-- begin ARTICLE --
At least consumers are opening their wallets. Retail spending in November rose 0.3% from the month prior and rebounded 18.2% from November 2020. Debit and credit card spend data from major banks reflect the trend. At Bank of America, debit and credit spend rose 20% and 28% in November, respectively, vs. the year prior.

FDIC Power Struggle Spills Into Public View

You’re probably already familiar with the outlines of this story. Dueling statements were released – one on the CFPB’s website and one on the FDIC’s – concerning a request for public comment regarding regulations tied to the Bank Merger Act. Republican-appointed FDIC Chair Jelena McWilliams has  blocked the Democratic appointed board members Rohit Chopra and Martin Gruenberg from publishing an RFI outside the FDIC’s normal protocols. The RFI proposed by Director Chopra and Martin Gruenberg seeks to review the effectiveness of the existing regulatory framework for meeting the requirements of the Bank Merger Act. 

The RFI and accompanying statement make two key arguments justifying increased scrutiny of bank mergers. First, that continued concentration in the banking sector increases systemic risk. And second, that mergers lead to branch closures and may potentially negatively impact access to financial services and credit, especially for workers, farmers, small business, startups, and consumers.

Systemic risks are already well-addressed through a variety of mechanisms, including stress testing, capital ratio requirements, and liquidity coverage rules. Regulators have further options, in that they can designate specific institutions as “systemically important,” triggering additional requirements.

The branch argument is a bit misleading, if not an anachronism. While bank consolidation began in earnest in 1985, the number of bank branches continued rising, not peaking until 2012, at nearly 83,000 branches. The decline in bank branches since then owes more to the rise of digital banking channels than it does to bank mergers. And as Chime’s recent partnership with Walgreens demonstrates (see below), the private market is continuing to iterate to develop new, efficient solutions to meet consumers’ banking needs, both online and in-person.

CFPB Opens Inquiry Into BNPL

Following the insistence of six Senate Democrats, the CFPB announced it would be opening an inquiry into BNPL products. The inquiry includes ordering Affirm, Afterpay, Klarna, PayPal and Zip to “submit information so that we can report to the public about industry practices and risks.”
-- end ARTICLE --
-- begin DATA LINES --
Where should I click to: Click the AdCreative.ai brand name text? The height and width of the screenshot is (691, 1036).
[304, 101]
-- end DATA LINES --
■ GOAL 1: Say whether each statement agrees with the article, answering yes or no and quoting the words that decide it: (a) Retail spending in November rose 0.3% from the month before. (b) The number of bank branches peaked in 1985. (c) The CFPB's inquiry includes ordering Klarna to submit information.
■ GOAL 2: Write out the part of the article that opens with the words containing "You’re probably already" and closes with "of the Bank Merger Act.".
The listing is separate material from the article.

■ REPLY 1:
(a) Yes: "Retail spending in November rose 0.3% from the month prior"
(b) No: "not peaking until 2012, at nearly 83,000 branches"
(c) Yes: "The inquiry includes ordering Affirm, Afterpay, Klarna, PayPal and Zip"

■ REPLY 2:
You’re probably already familiar with the outlines of this story. Dueling statements were released – one on the CFPB’s website and one on the FDIC’s – concerning a request for public comment regarding regulations tied to the Bank Merger Act. Republican-appointed FDIC Chair Jelena McWilliams has  blocked the Democratic appointed board members Rohit Chopra and Martin Gruenberg from publishing an RFI outside the FDIC’s normal protocols. The RFI proposed by Director Chopra and Martin Gruenberg seeks to review the effectiveness of the existing regulatory framework for meeting the requirements of the Bank Merger Act.